Ryan: ObamaCare replacement coming this year
Republicans will put forward their plan to replace ObamaCare sometime this year, Speaker Paul Ryan (R-Wis.) said Thursday.
Republicans are planning to pass a repeal bill quickly without having a replacement ready, but Ryan said that the replacement would follow this year.
He said he did not yet know when the repeal bill and replacement bill would take effect, because Republicans are still working out how long to make the transition period.
{mosads}“Our legislating will occur this year,” Ryan said at a press conference. “Our legislating on ObamaCare, our repealing and replacing and transitioning, the legislating will occur this year.”
“What date all this gets phased in on is something we do not now know because we’re waiting for the Trump administration to be stood up, we’re waiting for Tom Price to be confirmed and become the secretary of Health and Human Services,” he added.
Ryan’s commitment that the replacement will occur this year means Republicans will have to put in the hard work of ironing out the details of a bill and dealing with competing interest groups and winners and losers.

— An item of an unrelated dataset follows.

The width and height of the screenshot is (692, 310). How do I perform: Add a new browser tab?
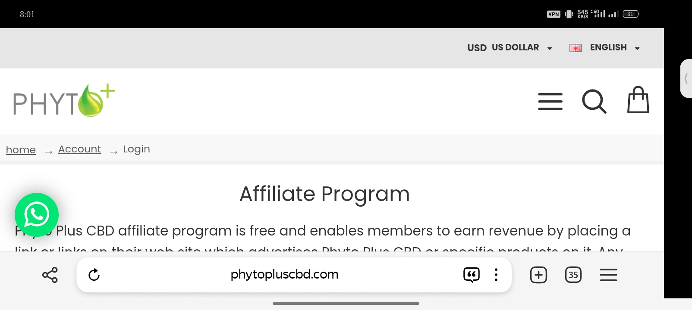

Republicans currently do not have a consensus on a detailed replacement plan, which requires hard tradeoffs to put together.
Ryan would not commit to saying the replacement will cover just as many people as ObamaCare, which has provided coverage to 20 million people.
“Look I’m not going to get ahead of our committee process, we’re just beginning to put this together,” he said. “We haven’t even gotten scores from [the Congressional Budget Office] yet on these things.”
“But let me say this: Can we in this country have a healthcare system that gives us access to affordable healthcare in this country without a costly government takeover and a death spiral, which ObamaCare’s giving us? And the answer is yes,” Ryan added.